Matins
Name of Gallery: Oriel Myrddin
Number of pieces exhibited: 30
Opening Date: January 2012
‘Field-notes’ is an exhibition commissioned by Oriel Myrddin in Carmarthen, West Wales. It visited Wexford Arts Centre in January 2013, with further works being added, and was also shown at The Millennium Centre, Cardiff, Llantarnam Grange Art Centre, Cwmbran and The National Library of Wales (who now have three of the exhibited works in their collection).
The project is a collaboration with the Welsh language poet Menna Elfyn, (who is also Programme Director of MA Creative Writing at University of Wales, Trinity Saint David).
This body of work (explores the relationship between poetry, drawing and painting developed from the knowledge and experience of working with poets in Wales for many years, and wanting to create an experience that is more embedded in the art-work produced. For example, in ‘Matins/Plygain’ two lines of a poem are incorporated into a drawing and translated, (Welsh to English and Spanish) and transformed in meaning through a process of erasure and addition, that emulates the poet’s own working methods in her notebooks. The exhibited drawings are ‘working drawings’ in that sense, or ‘Field-notes’ made in the process of discovery. Translation, names lost in translation, and histories occluded because of it, are themes touched on in the work, themes that are crucially relevant to minority cultures and languages in the face of globalization. Bala researched into the history of poetry in the Welsh language, including lists of writers, influences for both Elfyn and himself. The ‘Field-notes’ develop from experience of life, and the loss of parents lead Bala to take inspiration from annotated books found in his late father’s bookshelves, as well as the family tree, Welsh hymn compilations, and names of farms remembered from childhood.
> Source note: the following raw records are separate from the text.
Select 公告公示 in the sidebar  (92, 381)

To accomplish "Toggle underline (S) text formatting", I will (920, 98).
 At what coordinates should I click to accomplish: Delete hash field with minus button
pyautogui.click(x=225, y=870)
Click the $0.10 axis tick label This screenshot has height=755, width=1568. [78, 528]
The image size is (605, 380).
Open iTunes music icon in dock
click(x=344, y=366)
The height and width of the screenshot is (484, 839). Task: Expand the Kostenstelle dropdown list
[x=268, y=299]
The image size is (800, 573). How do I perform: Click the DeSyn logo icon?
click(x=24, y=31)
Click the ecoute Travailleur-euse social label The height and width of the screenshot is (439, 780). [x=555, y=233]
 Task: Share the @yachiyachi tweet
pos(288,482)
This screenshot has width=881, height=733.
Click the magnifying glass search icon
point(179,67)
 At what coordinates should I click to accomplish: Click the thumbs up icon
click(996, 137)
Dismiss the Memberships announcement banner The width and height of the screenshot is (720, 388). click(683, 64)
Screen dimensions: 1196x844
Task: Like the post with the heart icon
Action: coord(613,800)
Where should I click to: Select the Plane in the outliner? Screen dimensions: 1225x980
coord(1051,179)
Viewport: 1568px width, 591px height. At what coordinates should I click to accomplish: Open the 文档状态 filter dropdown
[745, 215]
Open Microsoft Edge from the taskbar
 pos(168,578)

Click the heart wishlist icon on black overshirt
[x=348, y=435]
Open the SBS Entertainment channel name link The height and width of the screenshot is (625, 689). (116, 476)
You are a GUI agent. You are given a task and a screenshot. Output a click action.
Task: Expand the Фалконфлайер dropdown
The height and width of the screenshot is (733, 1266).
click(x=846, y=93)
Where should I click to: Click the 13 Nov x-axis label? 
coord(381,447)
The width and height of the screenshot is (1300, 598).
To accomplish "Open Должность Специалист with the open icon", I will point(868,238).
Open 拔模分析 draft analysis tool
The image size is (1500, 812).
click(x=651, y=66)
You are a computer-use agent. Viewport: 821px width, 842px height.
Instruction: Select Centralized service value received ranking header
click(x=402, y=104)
A bi-lingual catalogue to accompany the exhibition was produced by Oriel Myrddin, (Welsh and English) containing essays by writer Mike Parker and Ciara Healy, Head of Critical and Contextual studies at The University of Wales Trinity St David’s.
This project is funded by The Arts Council of Wales and Coracle, an European funding initiative for exchange between Ireland and Wales.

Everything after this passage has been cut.